Get a Professional's Input 

Perhaps you don't have the luxury of an early conversation, and your parents are in danger of falling or you have serious concerns about their abilities to care for themselves. It may be time to enlist the help of third-party professionals.

If costs are still an objection, an accountant or financial advisor can help them understand the costs and expenses associated with staying where they are versus selling their home and using the equity to enjoy the rest of their lives in a senior living community. Sometimes hearing this from someone that isn't their child is all it takes.

You care for your parents, and you likely already know what professionals they use for their healthcare. Ask their doctor to talk to your parents about their long-term needs and what to expect if they have medical conditions that may come with mobility or memory issues. Chances are they have trusted their doctor for quite some time, so they may place more trust in the doctor's assessment of their need for change than yours.

Don't forget about asking a friend for assistance. You may have friends whose parents have sold their homes and moved to senior living communities, so ask how it went and what they did. Invite them to share their stories. And don't forget your parents' own friends who may already transition to senior living. Sometimes hearing someone else's story about making such a big change so late in life can be comforting.

Overcome Fears by Scheduling a Tour

Sometimes, the best way to overcome objections is to see life in a community for yourself. Visiting a community will show them what a day is really like. They may even encounter an old friend who's living there now. Showing them the chance of renewed friendships, and even the ability to make new ones can go a long way in helping the decision process.

Be prepared for each tour with a list of questions and a checklist of features to evaluate. Talk to the community staff about costs and the living fees. Your parents may be pleasantly surprised at all the amenities and perks that come with senior living.

If All Else Fails, Have an Aging Plan in Place

So if you've exhausted your efforts to convince them to move and your parents aren't in dire need or are still objecting to the change, then work with them to make an aging plan so that when and if something does happen, they need care, you've got a plan in place.

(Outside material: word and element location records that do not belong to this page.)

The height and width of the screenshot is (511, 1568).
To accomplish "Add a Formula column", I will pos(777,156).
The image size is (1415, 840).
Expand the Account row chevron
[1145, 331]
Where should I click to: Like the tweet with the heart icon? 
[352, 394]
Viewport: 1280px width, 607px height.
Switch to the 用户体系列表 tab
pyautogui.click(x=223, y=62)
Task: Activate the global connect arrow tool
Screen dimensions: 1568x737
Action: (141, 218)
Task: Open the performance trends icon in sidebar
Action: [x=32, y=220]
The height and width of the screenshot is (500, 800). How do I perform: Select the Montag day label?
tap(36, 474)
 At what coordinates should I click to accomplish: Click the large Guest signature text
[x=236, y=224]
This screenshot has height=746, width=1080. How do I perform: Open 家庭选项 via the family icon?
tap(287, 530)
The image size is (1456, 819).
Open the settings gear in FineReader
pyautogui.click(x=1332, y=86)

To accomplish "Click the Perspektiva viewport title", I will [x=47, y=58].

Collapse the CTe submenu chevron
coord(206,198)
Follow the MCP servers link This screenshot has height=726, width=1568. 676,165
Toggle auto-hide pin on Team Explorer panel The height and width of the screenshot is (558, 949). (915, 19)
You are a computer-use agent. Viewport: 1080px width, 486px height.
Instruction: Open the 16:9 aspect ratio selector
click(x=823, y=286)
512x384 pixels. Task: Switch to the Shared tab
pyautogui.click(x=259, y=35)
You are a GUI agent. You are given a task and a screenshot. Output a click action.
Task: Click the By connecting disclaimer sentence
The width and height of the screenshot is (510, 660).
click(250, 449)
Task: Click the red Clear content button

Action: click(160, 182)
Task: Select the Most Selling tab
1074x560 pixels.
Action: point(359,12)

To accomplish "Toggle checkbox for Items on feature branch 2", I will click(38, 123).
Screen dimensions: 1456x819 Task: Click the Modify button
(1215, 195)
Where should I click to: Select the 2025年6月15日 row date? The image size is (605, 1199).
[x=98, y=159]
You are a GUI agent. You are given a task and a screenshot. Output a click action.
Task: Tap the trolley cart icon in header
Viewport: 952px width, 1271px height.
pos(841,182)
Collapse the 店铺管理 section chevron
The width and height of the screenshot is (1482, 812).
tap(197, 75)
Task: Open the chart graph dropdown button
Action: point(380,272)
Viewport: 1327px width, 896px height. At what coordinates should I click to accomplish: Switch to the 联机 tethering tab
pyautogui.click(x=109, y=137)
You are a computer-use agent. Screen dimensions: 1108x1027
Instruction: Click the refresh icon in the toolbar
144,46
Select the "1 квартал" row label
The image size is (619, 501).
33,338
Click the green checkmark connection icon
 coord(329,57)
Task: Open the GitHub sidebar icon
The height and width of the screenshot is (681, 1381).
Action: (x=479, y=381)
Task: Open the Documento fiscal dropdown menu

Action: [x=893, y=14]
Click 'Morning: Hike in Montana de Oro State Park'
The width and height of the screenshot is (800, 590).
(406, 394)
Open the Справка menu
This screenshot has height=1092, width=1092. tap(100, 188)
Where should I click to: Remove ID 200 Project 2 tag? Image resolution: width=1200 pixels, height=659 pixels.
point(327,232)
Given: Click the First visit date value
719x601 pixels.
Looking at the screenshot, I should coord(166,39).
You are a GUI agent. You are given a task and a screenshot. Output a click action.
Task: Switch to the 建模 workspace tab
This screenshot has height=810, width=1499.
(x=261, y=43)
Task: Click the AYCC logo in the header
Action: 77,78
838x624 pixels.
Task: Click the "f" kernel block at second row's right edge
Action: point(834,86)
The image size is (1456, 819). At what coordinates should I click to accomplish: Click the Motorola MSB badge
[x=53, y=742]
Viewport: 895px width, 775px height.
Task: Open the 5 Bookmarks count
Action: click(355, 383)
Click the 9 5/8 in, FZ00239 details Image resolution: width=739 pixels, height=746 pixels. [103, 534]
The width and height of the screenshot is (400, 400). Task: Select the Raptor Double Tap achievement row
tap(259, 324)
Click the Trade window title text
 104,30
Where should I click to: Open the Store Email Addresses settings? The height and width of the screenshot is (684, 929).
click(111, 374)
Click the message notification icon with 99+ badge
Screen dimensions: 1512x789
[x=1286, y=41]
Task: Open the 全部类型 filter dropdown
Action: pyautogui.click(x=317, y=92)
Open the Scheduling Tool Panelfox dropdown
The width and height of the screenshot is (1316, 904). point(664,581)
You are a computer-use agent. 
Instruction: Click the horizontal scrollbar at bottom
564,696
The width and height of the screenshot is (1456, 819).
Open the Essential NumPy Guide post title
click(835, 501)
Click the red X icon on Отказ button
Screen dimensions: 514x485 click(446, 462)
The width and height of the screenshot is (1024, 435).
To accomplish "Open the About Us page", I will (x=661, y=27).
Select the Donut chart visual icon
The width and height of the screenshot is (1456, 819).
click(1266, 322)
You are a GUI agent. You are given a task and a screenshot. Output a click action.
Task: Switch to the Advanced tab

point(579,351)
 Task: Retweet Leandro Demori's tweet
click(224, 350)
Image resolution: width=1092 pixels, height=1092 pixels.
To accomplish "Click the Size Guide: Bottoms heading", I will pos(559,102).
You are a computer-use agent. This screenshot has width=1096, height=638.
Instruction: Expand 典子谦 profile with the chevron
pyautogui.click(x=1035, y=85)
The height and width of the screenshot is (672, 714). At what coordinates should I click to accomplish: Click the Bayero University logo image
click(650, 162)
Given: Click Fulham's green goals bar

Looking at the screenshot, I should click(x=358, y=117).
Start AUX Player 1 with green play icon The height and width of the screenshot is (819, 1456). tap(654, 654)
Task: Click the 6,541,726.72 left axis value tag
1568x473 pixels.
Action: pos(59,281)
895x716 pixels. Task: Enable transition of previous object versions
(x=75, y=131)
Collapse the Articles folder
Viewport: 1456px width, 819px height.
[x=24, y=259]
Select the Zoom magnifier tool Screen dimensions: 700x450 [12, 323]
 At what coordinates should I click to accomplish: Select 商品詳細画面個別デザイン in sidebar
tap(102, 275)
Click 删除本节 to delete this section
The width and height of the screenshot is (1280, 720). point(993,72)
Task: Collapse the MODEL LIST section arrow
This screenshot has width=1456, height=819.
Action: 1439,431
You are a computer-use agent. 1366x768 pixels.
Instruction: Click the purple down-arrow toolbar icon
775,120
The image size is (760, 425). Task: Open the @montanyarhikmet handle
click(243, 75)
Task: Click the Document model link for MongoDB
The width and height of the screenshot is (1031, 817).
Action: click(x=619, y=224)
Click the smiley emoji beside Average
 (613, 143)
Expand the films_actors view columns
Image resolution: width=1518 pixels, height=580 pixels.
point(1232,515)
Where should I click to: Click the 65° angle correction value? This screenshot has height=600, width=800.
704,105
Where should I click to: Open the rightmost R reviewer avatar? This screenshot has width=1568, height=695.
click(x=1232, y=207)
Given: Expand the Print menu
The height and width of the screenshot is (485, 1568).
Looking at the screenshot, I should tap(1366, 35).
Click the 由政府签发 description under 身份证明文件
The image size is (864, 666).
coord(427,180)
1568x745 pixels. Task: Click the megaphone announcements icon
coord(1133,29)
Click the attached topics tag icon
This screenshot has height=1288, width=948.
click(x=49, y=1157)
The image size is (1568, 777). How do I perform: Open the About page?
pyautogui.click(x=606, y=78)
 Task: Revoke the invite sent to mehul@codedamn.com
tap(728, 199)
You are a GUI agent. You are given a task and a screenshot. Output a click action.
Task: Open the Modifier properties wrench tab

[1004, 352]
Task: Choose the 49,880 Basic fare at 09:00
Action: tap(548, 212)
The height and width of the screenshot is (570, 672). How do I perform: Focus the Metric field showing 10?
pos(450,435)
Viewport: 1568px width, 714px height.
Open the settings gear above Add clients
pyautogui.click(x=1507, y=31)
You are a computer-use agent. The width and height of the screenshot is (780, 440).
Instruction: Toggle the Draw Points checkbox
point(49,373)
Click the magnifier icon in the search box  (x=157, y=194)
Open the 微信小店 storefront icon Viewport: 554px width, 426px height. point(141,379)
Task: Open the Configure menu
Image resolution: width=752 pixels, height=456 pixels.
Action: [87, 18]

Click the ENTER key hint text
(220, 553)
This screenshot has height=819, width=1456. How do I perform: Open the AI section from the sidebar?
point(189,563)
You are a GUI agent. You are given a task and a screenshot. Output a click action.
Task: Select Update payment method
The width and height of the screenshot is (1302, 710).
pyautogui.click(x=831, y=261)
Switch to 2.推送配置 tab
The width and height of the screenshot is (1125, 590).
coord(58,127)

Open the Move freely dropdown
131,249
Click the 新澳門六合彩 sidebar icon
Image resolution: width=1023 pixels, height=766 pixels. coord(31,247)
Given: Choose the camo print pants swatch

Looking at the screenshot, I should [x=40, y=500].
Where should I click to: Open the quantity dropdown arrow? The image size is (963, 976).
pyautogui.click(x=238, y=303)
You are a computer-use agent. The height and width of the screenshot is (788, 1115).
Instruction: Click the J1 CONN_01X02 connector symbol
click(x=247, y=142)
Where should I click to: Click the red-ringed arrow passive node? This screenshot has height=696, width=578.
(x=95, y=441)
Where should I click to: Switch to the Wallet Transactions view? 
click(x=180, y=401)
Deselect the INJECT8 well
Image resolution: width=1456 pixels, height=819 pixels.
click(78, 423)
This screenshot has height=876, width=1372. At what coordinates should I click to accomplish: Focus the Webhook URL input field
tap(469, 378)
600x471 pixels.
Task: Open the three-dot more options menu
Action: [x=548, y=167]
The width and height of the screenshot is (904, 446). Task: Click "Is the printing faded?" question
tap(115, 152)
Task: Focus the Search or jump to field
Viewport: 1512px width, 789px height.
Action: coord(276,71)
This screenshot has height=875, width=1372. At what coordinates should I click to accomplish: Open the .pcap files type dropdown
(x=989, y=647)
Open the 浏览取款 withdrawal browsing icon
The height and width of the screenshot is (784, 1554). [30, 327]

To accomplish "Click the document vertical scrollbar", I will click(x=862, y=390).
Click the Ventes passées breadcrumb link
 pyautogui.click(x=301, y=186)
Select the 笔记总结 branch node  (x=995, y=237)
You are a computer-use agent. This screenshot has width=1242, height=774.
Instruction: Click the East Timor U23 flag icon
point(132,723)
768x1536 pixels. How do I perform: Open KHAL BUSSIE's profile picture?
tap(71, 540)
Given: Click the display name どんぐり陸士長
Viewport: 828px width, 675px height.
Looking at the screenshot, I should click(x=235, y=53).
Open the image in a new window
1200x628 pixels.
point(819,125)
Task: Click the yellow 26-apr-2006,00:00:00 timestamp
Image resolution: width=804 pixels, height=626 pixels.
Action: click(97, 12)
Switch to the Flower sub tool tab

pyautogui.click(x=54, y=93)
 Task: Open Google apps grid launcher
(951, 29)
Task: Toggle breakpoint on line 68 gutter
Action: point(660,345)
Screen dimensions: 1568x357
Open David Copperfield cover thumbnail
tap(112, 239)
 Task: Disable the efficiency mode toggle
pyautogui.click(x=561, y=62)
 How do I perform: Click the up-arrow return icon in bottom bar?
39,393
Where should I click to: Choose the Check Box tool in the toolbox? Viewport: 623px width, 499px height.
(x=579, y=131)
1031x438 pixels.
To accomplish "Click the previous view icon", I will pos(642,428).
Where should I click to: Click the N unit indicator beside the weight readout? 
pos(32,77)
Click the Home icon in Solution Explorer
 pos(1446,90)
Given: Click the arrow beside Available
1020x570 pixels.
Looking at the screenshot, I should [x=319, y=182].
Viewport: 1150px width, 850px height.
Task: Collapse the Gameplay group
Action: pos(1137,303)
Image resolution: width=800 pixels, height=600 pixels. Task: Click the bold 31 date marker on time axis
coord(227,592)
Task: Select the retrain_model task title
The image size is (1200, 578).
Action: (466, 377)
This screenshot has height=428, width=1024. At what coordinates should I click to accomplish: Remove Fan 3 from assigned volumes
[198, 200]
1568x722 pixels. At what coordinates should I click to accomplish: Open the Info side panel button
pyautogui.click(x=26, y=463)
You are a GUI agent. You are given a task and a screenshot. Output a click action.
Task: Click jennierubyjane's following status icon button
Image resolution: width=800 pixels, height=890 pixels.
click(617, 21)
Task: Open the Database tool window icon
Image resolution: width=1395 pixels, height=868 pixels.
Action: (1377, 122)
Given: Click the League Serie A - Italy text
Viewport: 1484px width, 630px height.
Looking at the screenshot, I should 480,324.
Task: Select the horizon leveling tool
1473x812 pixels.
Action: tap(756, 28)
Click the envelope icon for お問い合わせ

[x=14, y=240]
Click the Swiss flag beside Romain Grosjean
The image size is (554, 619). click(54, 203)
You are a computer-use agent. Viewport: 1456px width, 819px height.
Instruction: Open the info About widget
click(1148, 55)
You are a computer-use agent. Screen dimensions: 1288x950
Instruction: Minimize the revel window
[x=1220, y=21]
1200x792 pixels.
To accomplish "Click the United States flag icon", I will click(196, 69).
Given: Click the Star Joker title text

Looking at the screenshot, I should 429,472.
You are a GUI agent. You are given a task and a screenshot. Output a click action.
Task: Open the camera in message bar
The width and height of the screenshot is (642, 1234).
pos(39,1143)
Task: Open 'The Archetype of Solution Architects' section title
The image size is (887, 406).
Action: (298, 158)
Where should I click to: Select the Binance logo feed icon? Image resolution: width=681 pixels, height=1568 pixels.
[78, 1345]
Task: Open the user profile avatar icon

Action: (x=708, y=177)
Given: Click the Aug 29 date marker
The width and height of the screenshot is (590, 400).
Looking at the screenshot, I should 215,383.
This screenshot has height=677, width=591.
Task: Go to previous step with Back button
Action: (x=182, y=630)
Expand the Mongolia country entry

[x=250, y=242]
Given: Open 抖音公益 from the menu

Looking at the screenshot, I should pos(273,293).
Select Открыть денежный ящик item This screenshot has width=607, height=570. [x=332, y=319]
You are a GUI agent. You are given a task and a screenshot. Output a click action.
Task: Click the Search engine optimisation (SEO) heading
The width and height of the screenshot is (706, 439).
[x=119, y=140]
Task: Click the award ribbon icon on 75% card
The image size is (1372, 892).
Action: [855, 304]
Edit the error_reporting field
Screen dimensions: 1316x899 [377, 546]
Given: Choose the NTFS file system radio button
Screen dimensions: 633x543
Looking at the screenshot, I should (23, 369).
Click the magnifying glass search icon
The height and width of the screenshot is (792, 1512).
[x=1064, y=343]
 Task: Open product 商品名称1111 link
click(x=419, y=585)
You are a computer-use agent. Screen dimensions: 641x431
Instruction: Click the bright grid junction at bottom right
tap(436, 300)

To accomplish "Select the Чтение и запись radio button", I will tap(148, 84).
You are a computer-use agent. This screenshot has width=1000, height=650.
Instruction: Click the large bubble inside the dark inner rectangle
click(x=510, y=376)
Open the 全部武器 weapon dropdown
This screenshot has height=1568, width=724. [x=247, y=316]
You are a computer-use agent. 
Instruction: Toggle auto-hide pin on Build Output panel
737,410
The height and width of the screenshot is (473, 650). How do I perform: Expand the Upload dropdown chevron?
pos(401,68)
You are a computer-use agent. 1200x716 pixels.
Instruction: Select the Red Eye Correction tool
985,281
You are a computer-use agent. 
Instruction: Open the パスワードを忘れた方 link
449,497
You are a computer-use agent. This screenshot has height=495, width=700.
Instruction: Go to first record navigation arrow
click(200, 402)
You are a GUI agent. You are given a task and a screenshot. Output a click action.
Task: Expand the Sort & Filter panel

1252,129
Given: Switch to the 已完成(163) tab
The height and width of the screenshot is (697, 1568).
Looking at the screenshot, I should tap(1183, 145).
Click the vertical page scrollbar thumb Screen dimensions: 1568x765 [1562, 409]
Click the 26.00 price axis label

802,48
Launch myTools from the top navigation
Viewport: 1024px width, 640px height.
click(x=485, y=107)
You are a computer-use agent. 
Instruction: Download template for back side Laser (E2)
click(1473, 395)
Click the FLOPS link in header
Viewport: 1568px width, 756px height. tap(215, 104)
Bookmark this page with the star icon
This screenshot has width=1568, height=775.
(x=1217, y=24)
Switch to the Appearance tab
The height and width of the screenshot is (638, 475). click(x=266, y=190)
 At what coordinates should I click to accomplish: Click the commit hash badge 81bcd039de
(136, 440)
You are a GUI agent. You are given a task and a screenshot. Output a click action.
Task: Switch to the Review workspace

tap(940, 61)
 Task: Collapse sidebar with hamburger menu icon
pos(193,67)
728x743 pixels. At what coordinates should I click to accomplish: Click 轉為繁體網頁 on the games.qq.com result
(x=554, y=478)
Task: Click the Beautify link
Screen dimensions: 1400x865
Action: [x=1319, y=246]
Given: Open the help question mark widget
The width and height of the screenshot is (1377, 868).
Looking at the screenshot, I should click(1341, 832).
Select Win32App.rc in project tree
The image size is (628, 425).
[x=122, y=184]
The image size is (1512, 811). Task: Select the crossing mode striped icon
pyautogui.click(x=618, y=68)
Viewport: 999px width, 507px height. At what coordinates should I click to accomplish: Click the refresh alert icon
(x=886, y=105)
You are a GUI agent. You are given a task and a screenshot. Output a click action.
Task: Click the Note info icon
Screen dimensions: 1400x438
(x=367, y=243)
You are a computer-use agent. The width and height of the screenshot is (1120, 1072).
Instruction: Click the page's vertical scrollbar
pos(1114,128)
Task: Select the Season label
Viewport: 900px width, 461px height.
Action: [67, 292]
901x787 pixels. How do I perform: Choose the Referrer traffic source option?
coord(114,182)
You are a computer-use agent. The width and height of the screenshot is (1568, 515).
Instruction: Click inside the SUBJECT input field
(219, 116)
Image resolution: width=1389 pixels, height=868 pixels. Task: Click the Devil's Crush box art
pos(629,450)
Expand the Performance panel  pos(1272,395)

  • Get a medical alert system.  Look for a system that has a fall alert sensor. New technologies you may already have in your home can also help your parents. Explore options with smart speakers from Amazon Echo and Google Home. These devices have apps that can help seniors with things like medication reminders, daily routines, turning lights on and off, and calling friends and family.
  • List all medications.  Write down all prescribed and over-the-counter medications, including dosages, prescribing doctor, and frequency, and put the list in a place where you and your parents can easily access it. Make sure you have the list backed up in case it gets misplaced, or you need it quickly in an emergency.
  • Note allergies.  Along with the list of medications, including any food, medication, or other allergies, such as latex or adhesives.
  • Write and display a community DNR.  What's a community DNR? If your parents have a do-not-resuscitate order, does it apply to medical emergencies that happen in the community, outside a hospital, or healthcare setting? If not, make sure it does.

Plan to check in on your parents more regularly. Consider planning a daily call with them. And when you speak with them, pay attention to how they speak. Have they repeated the same story over and over? Can they follow their train of thought? Are they slurring? Changes like these can indicate health problems and should be addressed immediately.